King was the dominant figure, and he associated Harper with his plans for the development of the labour department. When he was away from Ottawa mediating labour disputes, Harper functioned as acting deputy. The two men assumed that harmonious industrial relations were part of the Christian social order. Some capitalists and even some workers might be incorrigible, but, as Harper put it, “most industrial disputes have their origins in misunderstandings.” He and King envisaged the Labour Gazette as a significant contribution to industrial peace. By publishing an objective record of statistics and facts, they would promote understanding, foster conciliation, and provide a reliable basis for social analysis and the formation of labour policy. Because King was busy with labour conciliation and raising his own profile, it was left to Harper to collect data and oversee the editing and publication of the monthly journal. He established its main features, including regional correspondents’ reports, cost-of-living data, accounts of strikes and settlements, and other contemporary labour news. The Canadian Manufacturers’ Association had reservations about its objectivity, but Harper’s balanced editing, backed up by his belief in social harmony, averted partisan attacks.

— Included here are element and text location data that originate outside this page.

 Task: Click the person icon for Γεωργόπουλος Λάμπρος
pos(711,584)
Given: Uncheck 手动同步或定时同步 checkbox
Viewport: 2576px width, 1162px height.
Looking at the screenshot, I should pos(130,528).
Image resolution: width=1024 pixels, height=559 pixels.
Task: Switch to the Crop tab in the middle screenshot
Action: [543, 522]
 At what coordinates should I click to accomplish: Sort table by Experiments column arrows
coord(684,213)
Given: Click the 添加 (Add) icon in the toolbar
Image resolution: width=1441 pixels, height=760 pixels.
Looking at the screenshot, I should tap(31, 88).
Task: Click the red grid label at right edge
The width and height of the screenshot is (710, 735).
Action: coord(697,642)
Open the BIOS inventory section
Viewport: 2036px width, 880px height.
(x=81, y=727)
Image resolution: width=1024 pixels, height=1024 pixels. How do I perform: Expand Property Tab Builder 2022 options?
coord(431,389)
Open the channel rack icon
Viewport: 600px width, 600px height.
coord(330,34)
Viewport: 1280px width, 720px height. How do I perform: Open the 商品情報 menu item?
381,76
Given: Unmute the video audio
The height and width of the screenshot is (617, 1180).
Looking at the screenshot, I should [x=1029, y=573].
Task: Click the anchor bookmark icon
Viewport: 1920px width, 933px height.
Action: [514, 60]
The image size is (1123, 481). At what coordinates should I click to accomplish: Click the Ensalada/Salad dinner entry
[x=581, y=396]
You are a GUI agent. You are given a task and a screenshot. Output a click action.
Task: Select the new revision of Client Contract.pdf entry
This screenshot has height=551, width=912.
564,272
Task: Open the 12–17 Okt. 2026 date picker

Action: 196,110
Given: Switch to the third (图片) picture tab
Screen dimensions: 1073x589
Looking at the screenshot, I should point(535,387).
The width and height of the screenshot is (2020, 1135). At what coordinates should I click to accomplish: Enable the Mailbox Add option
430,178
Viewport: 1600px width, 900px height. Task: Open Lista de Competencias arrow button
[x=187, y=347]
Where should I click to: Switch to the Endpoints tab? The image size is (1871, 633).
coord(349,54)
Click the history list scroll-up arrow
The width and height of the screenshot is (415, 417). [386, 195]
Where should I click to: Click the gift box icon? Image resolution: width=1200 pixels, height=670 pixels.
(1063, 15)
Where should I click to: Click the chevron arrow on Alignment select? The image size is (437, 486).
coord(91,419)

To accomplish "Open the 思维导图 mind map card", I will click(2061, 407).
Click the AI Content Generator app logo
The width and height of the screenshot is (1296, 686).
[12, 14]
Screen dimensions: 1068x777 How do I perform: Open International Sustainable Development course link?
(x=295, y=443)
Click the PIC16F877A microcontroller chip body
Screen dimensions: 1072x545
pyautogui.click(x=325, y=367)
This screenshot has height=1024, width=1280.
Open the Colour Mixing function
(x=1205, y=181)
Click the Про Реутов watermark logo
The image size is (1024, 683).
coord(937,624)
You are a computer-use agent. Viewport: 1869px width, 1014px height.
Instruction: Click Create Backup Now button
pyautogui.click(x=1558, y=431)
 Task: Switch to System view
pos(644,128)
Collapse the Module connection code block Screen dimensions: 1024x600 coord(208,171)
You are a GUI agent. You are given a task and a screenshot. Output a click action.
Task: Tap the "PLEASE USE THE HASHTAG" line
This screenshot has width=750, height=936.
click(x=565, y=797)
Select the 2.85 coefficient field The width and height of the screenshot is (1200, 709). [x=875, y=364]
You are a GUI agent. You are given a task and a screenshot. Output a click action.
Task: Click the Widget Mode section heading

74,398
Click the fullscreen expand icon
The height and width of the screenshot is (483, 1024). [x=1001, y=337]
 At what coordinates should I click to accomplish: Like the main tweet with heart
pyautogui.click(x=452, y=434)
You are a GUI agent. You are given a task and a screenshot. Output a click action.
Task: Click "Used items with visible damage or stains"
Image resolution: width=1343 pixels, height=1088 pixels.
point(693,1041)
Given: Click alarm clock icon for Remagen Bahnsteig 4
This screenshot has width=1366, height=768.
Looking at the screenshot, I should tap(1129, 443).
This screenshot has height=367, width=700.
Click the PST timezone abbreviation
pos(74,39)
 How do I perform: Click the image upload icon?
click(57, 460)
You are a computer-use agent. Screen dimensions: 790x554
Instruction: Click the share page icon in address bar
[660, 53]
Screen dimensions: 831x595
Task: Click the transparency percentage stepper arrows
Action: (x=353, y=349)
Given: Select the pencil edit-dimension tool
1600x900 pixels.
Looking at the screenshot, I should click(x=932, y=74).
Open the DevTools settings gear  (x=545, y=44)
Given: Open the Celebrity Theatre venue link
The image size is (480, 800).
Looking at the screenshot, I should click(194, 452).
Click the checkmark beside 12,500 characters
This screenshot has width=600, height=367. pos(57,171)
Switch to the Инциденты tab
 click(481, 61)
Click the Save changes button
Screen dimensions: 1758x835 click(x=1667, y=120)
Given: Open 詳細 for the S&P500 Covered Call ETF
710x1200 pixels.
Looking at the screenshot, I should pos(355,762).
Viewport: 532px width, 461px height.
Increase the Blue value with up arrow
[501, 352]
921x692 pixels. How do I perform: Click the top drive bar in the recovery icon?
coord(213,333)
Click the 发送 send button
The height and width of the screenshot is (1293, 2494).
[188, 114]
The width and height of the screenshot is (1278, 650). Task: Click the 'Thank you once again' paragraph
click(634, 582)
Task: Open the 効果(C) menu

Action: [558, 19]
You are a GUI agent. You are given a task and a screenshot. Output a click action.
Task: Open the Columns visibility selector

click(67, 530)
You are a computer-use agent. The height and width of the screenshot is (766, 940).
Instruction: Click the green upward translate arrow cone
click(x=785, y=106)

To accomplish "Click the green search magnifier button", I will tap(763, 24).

Best remembered as King’s friend, Harper might have come to resent King’s demands on his time or even to question King’s disinterested idealism, but he died young. He drowned in a heroic but unsuccessful attempt to save a young woman, Elizabeth (Bessie) Blair (daughter of Andrew George Blair, the minister of railways and canals), who had gone through the ice while skating on the Ottawa River. King was largely responsible for the statue of Sir Galahad, the pure knight of Arthurian romance, which was erected in 1905 on Wellington Street in front of the Parliament Buildings to commemorate Harper’s heroism. As well, he wrote a memorial volume, The secret of heroism, which lauds Harper’s idealism and blatantly draws attention to King’s virtues at the same time.
AO, RG 22, ser.315, nos.4201, 4203. NA, MG 30, A28. Northern Advance (Barrie, Ont.), 12, 19 April 1900; 12 Dec. 1901. J. J. Atherton, “Department of Labour and industrial relations, 1900–1911” (ma thesis, Carleton Univ., Ottawa, 1972). Paul Craven, “An impartial umpire”: industrial relations and the Canadian state, 1900–1911 (Toronto, 1980). R. MacG. Dawson and H. B. Neatby, William Lyon Mackenzie King: a political biographv (3v., Toronto, 1958–76), 1. W. S. Drinkwater, “The story of the Labour Gazette,” Labour Gazette (Ottawa), 75 (1975): 587–90. H. S. Ferns and Bernard Ostry, The age of Mackenzie King: the rise of the leader (London, 1955). Sandra Gwyn, The private capital: ambition and love in the age of Macdonald and Laurier (Toronto, 1984). W. L. M. King, The secret of heroism; a memoir of Henry Albert Harper (New York, 1906). Labour Gazette, 1 (1900–1 ); 2 (1901–2): 326. C. P. Stacey, A very double life: the private world of Mackenzie King (Toronto, 1976).